# TASK REQUIREMENTS:
Rewrite the items below, replacing each "Where should I click to" with "Where do I tap to" and keeping everything else the same.

# RECORDS FOR THE EXERCISE:
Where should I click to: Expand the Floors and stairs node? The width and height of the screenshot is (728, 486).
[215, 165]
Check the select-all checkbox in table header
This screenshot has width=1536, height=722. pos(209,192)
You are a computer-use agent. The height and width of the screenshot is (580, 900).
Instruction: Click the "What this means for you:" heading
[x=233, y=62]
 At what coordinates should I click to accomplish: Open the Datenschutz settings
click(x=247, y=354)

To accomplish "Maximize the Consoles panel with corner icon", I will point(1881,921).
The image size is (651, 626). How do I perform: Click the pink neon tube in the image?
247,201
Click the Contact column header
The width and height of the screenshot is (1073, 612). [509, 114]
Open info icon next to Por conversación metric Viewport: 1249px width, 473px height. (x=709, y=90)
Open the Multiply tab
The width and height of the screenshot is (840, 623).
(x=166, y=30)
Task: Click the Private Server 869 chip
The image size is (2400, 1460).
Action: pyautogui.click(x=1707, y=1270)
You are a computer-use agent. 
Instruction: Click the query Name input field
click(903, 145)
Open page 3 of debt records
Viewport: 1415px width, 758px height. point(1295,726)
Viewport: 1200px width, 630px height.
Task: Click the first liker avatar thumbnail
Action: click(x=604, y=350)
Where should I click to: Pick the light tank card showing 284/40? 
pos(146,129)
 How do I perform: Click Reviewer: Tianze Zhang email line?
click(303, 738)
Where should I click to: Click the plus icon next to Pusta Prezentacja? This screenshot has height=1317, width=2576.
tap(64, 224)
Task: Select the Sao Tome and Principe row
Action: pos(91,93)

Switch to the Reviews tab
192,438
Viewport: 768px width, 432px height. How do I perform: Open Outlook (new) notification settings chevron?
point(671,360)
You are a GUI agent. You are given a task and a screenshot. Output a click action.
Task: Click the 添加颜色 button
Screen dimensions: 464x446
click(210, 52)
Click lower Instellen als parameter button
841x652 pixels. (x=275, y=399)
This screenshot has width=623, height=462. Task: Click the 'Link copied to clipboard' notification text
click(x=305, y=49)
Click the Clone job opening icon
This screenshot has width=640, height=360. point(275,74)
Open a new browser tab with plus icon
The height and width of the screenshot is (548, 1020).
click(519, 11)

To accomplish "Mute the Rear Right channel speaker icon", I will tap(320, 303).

# RESPONSE:
Where do I tap to: Expand the Floors and stairs node? The width and height of the screenshot is (728, 486).
[215, 165]
Check the select-all checkbox in table header
This screenshot has width=1536, height=722. pos(209,192)
You are a computer-use agent. The height and width of the screenshot is (580, 900).
Instruction: Click the "What this means for you:" heading
[x=233, y=62]
 At what coordinates should I click to accomplish: Open the Datenschutz settings
click(x=247, y=354)

To accomplish "Maximize the Consoles panel with corner icon", I will point(1881,921).
The image size is (651, 626). How do I perform: Click the pink neon tube in the image?
247,201
Click the Contact column header
The width and height of the screenshot is (1073, 612). [509, 114]
Open info icon next to Por conversación metric Viewport: 1249px width, 473px height. (x=709, y=90)
Open the Multiply tab
The width and height of the screenshot is (840, 623).
(x=166, y=30)
Task: Click the Private Server 869 chip
The image size is (2400, 1460).
Action: pyautogui.click(x=1707, y=1270)
You are a computer-use agent. 
Instruction: Click the query Name input field
click(903, 145)
Open page 3 of debt records
Viewport: 1415px width, 758px height. point(1295,726)
Viewport: 1200px width, 630px height.
Task: Click the first liker avatar thumbnail
Action: click(x=604, y=350)
Where do I tap to: Pick the light tank card showing 284/40? 
pos(146,129)
 How do I perform: Click Reviewer: Tianze Zhang email line?
click(303, 738)
Where do I tap to: Click the plus icon next to Pusta Prezentacja? This screenshot has height=1317, width=2576.
tap(64, 224)
Task: Select the Sao Tome and Principe row
Action: pos(91,93)

Switch to the Reviews tab
192,438
Viewport: 768px width, 432px height. How do I perform: Open Outlook (new) notification settings chevron?
point(671,360)
You are a GUI agent. You are given a task and a screenshot. Output a click action.
Task: Click the 添加颜色 button
Screen dimensions: 464x446
click(210, 52)
Click lower Instellen als parameter button
841x652 pixels. (x=275, y=399)
This screenshot has width=623, height=462. Task: Click the 'Link copied to clipboard' notification text
click(x=305, y=49)
Click the Clone job opening icon
This screenshot has width=640, height=360. point(275,74)
Open a new browser tab with plus icon
The height and width of the screenshot is (548, 1020).
click(519, 11)

To accomplish "Mute the Rear Right channel speaker icon", I will tap(320, 303).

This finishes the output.